Independent Auditor's Report

[Same first and second paragraphs as the standard report]

As disclosed in Note X to the financial statements, the Company adopted, in 20X2, the first-in, first-out method of accounting for its inventories, whereas it previously used the last-in, first-out method. Although use of the first-in, first-out method is in conformity with accounting principles generally accepted in the United States of America, in our opinion the Company has not provided reasonable justification for making this change as required by those principles. fn 17

In our opinion, except for the change in accounting principle discussed in the preceding paragraph, the financial statements referred to above present fairly, in all material respects, the financial position of X Company as of December 31, 20X2 and 20X1, and the results of its operations and its cash flows for the years then ended in conformity with accounting principles generally accepted in the United States of America.

[Paragraph renumbered by the issuance of Statement on Auditing Standards No. 79, December 1995.]

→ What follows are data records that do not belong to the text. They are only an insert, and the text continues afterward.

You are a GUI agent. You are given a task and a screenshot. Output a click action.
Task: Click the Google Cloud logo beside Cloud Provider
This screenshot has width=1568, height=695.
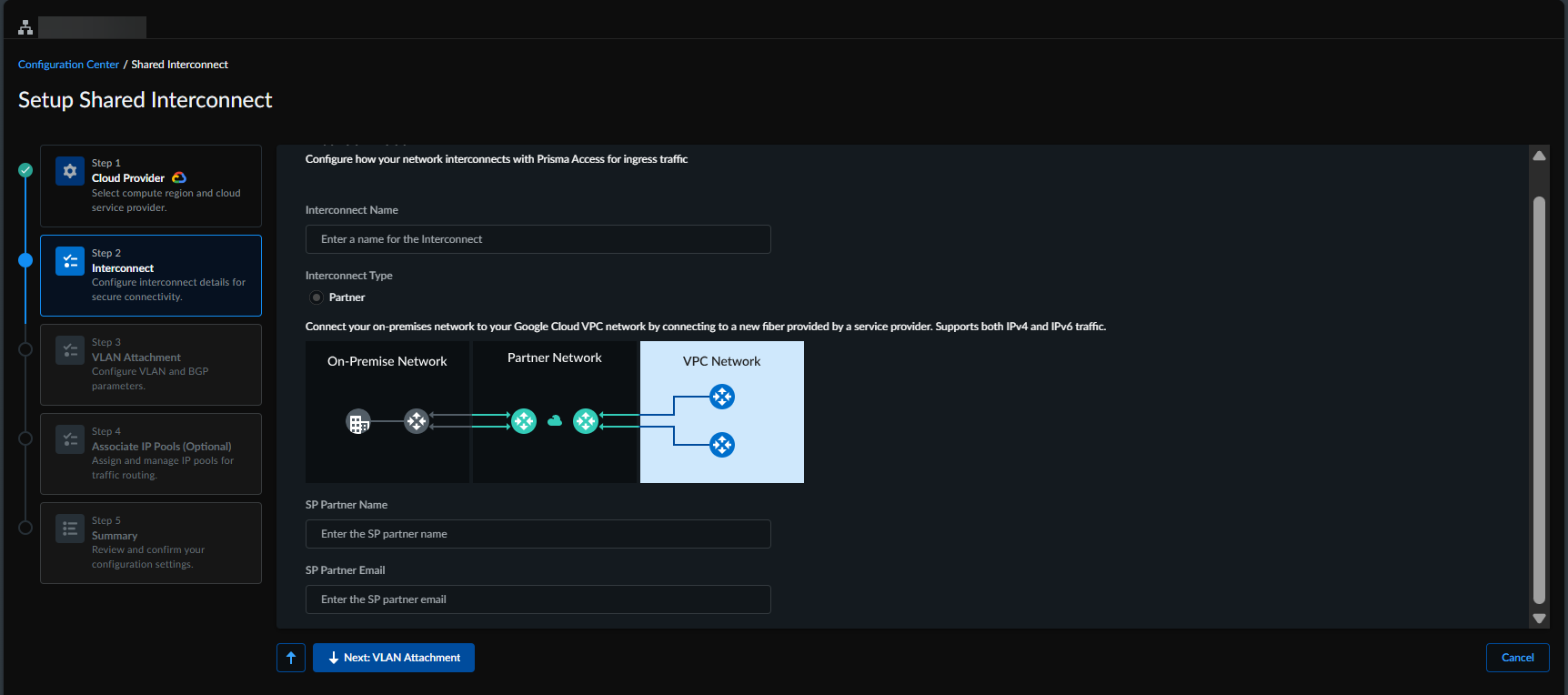point(179,177)
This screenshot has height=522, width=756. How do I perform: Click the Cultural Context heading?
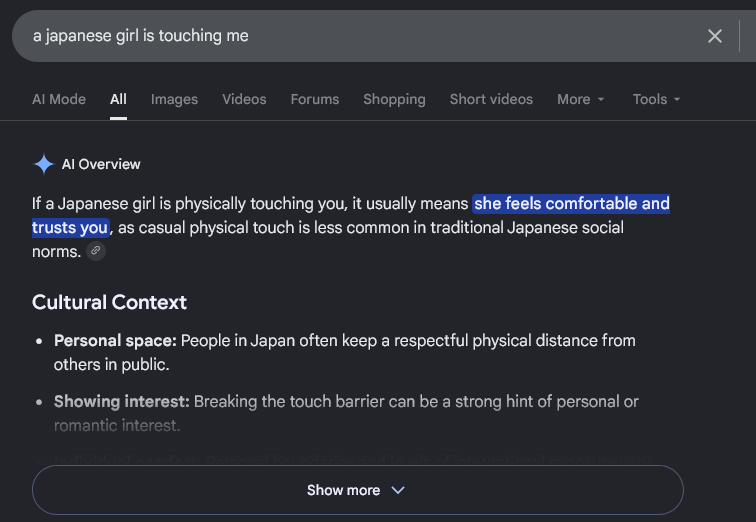tap(109, 302)
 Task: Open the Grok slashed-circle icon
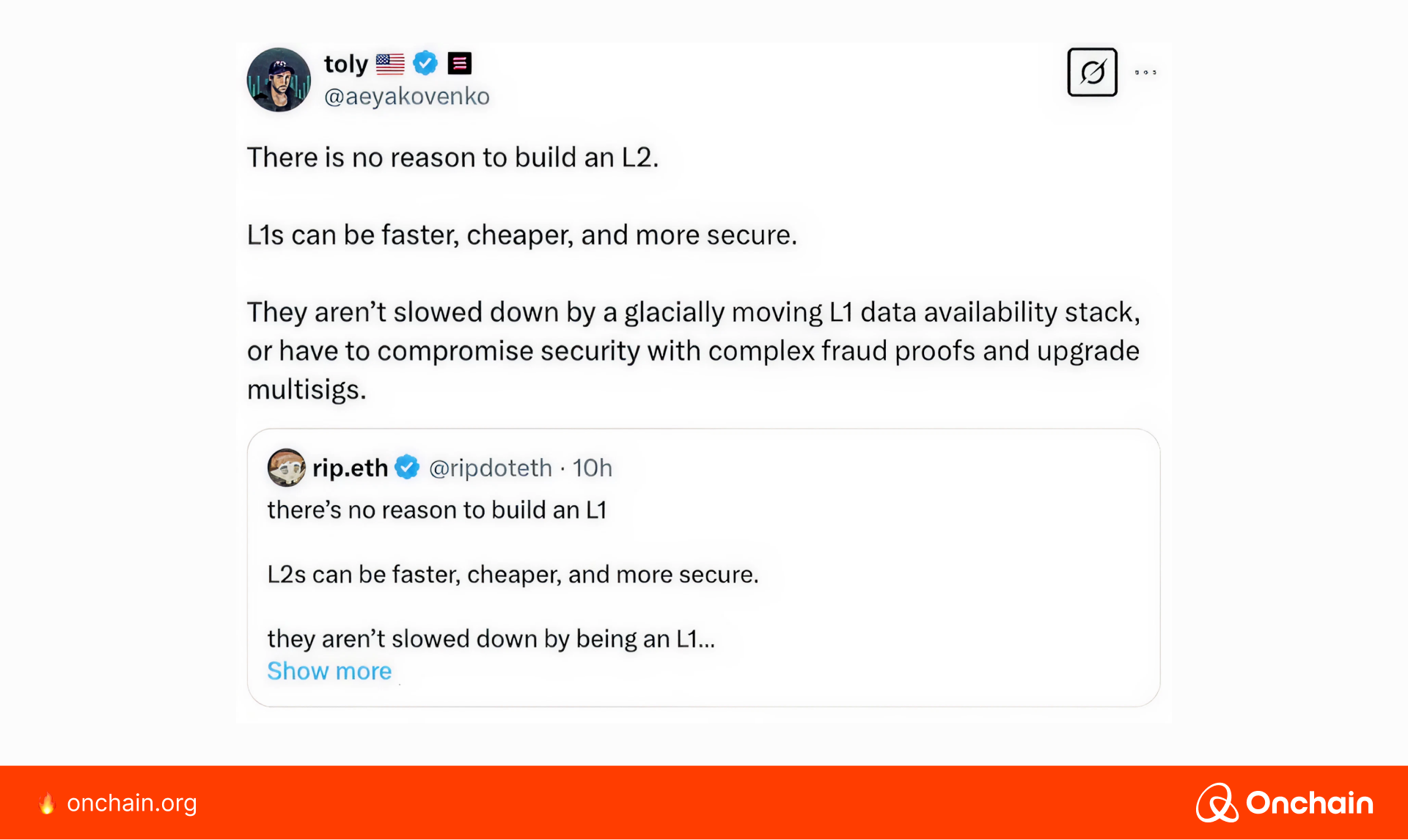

Footnotes (AU Section 508 — Reports on Audited Financial Statements):

fn 17 Section 420, Consistency of Application of Generally Accepted Accounting Principles, states that a change from an accounting principle that is not generally accepted to one that is generally accepted is a correction of an error and that such a change requires recognition in the auditor's report as to consistency. Therefore, the auditor should add an explanatory paragraph to the report discussing the accounting change. However, because the middle paragraph included in the example presented contains all of the information required in an explanatory paragraph on consistency, a separate explanatory paragraph (following the opinion paragraph) as required by paragraphs .16 through .18 of this section is not necessary in this instance. A separate paragraph that identifies the change in accounting principle would be required if the substance of the disclosure did not fulfill the requirements outlined in these paragraphs. [Footnote renumbered by the issuance of Statement on Auditing Standards No. 79, December 1995. Footnote subsequently renumbered by the issuance of Statement on Auditing Standards No. 93, October 2000.]